Arlindo Machado, em seu PRÉ-CINEMAS & PÓS-CINEMAS (1997), nos diz: “Fica cada vez mais difícil falar em cinema stricto sensu ou mesmo em vídeo stricto sensu, quando os meios se imbricam uns nos outros e se influenciam mutuamente, a ponto de, muitas vezes, tornar-se impossível classificar um trabalho em categorias como cinema, vídeo, televisão, computação gráfica ou seja lá o que for. Talvez seja melhor falar simplesmente de cinema, no sentido expandido de kinema-ématos + gráphein ou seja, a “arte em movimento“.

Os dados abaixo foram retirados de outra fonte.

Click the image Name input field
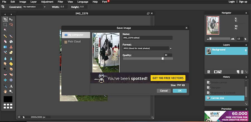251x122 pixels. coord(148,38)
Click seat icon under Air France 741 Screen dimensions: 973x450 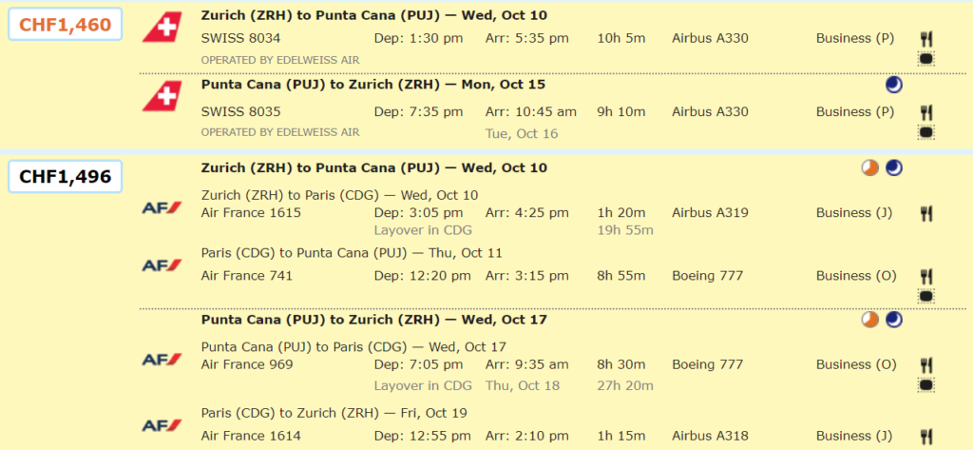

É nesse sentido que somos o Festival de Cinema de Porto Alegre. Desde o começo e ainda hoje nossa intenção é aproximar e misturar as coisas: película e vídeo; cineastas e artistas visuais; salas de cinema, galerias de arte e as ruas da cidade. A investigação se dá no tempo e principalmente no espaço. Quais são os lugares dos filmes produzidos na contemporaneidade? Como exibi-los? A heterogeinedade da imagem em movimento que vemos ser produzida hoje nos traz todas estas perguntas, às quais tentamos responder através das atividades do festival, das conversas com os realizadores e é claro, através de novas perguntas que a gente lança pra quem quiser entrar no jogo.

Morgana Rissinger

* título de evento promovido pelo Itaú Cultural em 2008 cujo tema de discussão eram as fricções entre o cinema e as artes visuais.